Comentario: Rev. D. Pere MONTAGUT i Piquet
(Barcelona, España).
No existe otro mandamiento mayor que éstos
Hoy, la liturgia cuaresmal nos presenta el amor como la
raíz más profunda de la autocomunicación de Dios: «El alma no puede vivir sin
amor, siempre quiere amar alguna cosa, porque está hecha de amor, que yo por
amor la creé» (Santa Catalina de Siena).
Dios es amor todopoderoso, amor hasta el extremo, amor crucificado: «Es en la
cruz donde puede contemplarse esta verdad» (Benedicto XVI). Este Evangelio no es sólo una autorrevelación de
cómo Dios mismo —en su Hijo— quiere ser amado. Con un mandamiento del Deuteronomio: «Ama al Señor, tu Dios»
(Dt 6,5) y otro del Levítico: «Ama a
los otros» (Lev 19,18), Jesús lleva a término la plenitud de la Ley. Él ama al
Padre como Dios verdadero nacido del Dios verdadero y, como Verbo hecho hombre,
crea la nueva Humanidad de los hijos de Dios, hermanos que se aman con el amor
del Hijo.
La llamada de Jesús a la comunión y a la misión pide una
participación en su misma naturaleza, es una intimidad en la que hay que
introducirse. Jesús no reivindica nunca ser la meta de nuestra oración y amor.

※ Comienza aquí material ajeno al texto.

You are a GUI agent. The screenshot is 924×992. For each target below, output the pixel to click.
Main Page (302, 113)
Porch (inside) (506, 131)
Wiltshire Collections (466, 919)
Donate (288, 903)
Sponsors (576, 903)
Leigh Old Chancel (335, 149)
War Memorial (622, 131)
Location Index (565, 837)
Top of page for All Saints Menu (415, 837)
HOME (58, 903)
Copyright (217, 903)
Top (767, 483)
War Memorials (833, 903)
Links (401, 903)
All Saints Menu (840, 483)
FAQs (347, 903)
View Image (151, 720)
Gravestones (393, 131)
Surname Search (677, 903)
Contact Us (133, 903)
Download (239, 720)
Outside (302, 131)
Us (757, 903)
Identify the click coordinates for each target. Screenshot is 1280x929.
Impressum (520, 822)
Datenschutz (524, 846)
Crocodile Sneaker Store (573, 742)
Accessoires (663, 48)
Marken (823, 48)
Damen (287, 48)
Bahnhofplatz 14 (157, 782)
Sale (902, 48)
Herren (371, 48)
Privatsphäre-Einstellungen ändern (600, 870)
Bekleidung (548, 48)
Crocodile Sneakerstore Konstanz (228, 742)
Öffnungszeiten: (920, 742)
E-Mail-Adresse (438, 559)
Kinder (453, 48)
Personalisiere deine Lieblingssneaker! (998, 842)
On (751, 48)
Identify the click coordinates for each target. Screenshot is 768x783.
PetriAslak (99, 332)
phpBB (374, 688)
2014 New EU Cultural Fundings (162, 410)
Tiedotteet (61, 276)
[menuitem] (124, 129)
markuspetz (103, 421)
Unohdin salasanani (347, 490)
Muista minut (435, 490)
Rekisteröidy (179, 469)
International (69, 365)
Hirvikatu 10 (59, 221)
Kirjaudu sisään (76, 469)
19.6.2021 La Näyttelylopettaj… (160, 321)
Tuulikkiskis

Da gracias al Padre y vive continuamente en su presencia. El misterio de Cristo
atrae hacia el amor a Dios —invisible e inaccesible— mientras que, a la vez, es
camino para reconocer, verdad en el amor y vida para el hermano visible y
presente. Lo más valioso no son las ofrendas quemadas en el altar, sino Cristo
que quema como único sacrificio y ofrenda para que seamos en Él un solo altar,
un solo amor.
Esta unificación de conocimiento y de amor tejida por el
Espíritu Santo permite que Dios ame en nosotros y utilice todas nuestras
capacidades, y a nosotros nos concede poder amar como Cristo, con su mismo amor
filial y fraterno. Lo que Dios ha unido en el amor, el hombre no lo puede
separar. Ésta es la grandeza de quien se somete al Reino de Dios: el amor a uno
mismo ya no es obstáculo sino éxtasis para amar al único Dios y a una multitud
de hermanos.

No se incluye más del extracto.